Animals review – a carnival of curious fish and fantastic beasts
British Library, London
From a medieval monk mixed with a fish to the call of an extinct Hawaiian bird, this entertaining show revels in nature's marvels - real or otherwise
In 1255, the King of France gave Henry III of England an elephant; a sensation for medieval eyes that drew crowds to the royal menagerie at the Tower of London, including the artist, chronicler and Benedictine monk Matthew Paris. The picture Paris drew from life shows with clarity how the elephant has its leg tied to a post, how it stands imprisoned and wearily spurts water from its trunk.
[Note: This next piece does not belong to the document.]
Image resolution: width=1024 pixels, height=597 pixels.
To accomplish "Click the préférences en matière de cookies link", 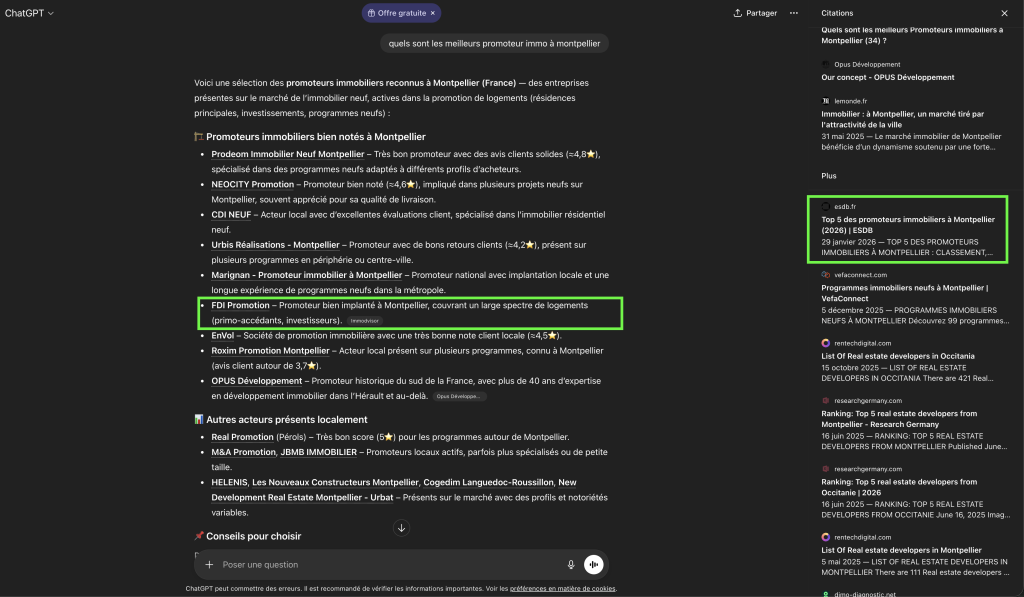I will (x=562, y=589).
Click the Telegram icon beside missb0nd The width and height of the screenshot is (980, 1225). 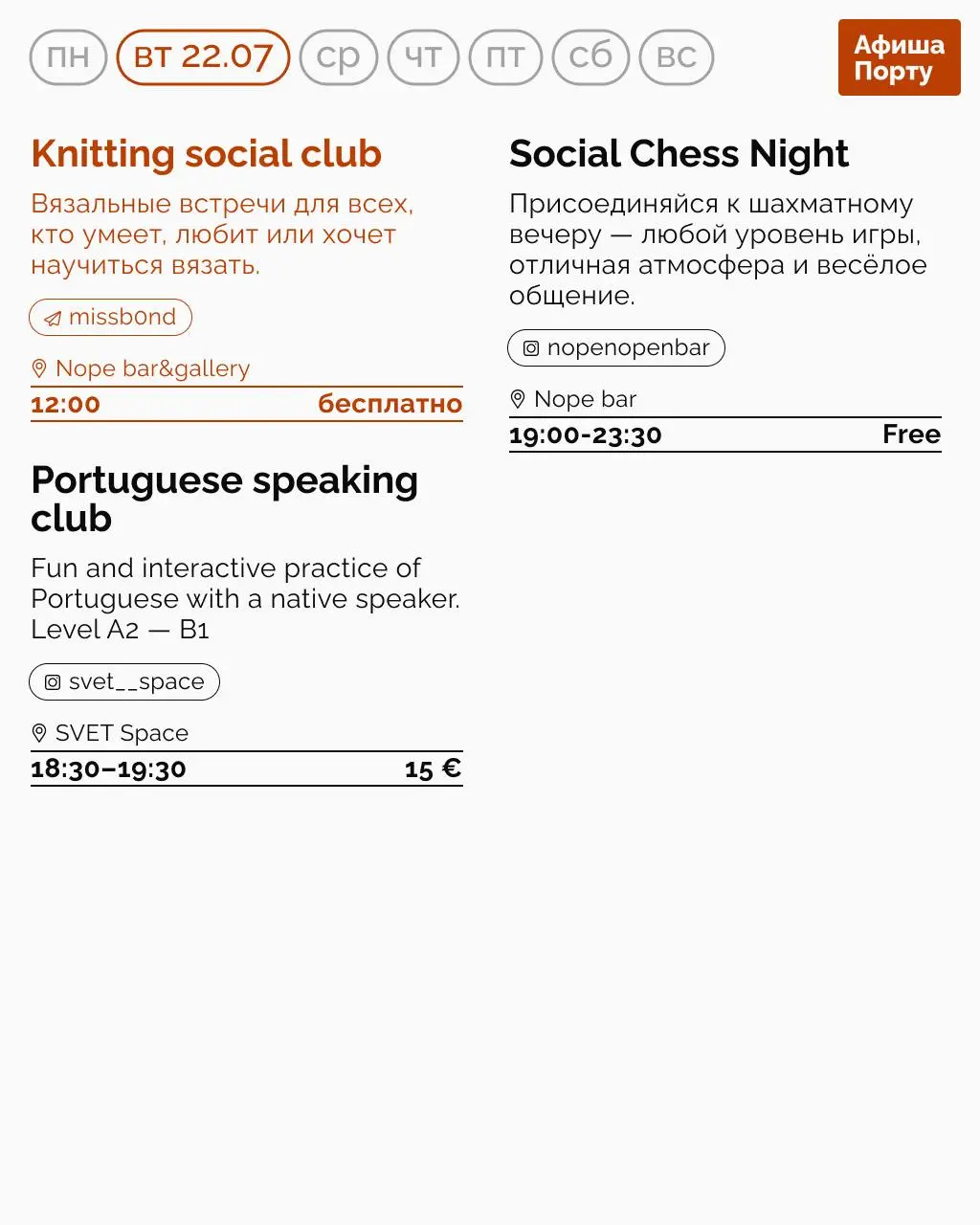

He shades the ridges and rumples on its vast body, as he tries to accurately depict this creature that's stepped out of fable.
This 13th-century portrait of an elephant encapsulates the paradoxical delights of the British Library's cornucopia of animal art. To medieval folk, an elephant was a monstrous legendary beast from their myths of faraway lands - yet Paris pins this fantastic being to reality, tying it down with his objective gaze. From this early attempt at scientific natural history, to a tiny drawing of a bird in flight from Leonardo da Vinci's Codex Arundel, to Ludwig Koch's pioneering 1953 gramophone record of British bird songs, Animals explores how human beings have sought to observe and understand our fellow species. Yet it also revels in the fabulous, impossible dreams we have made of them.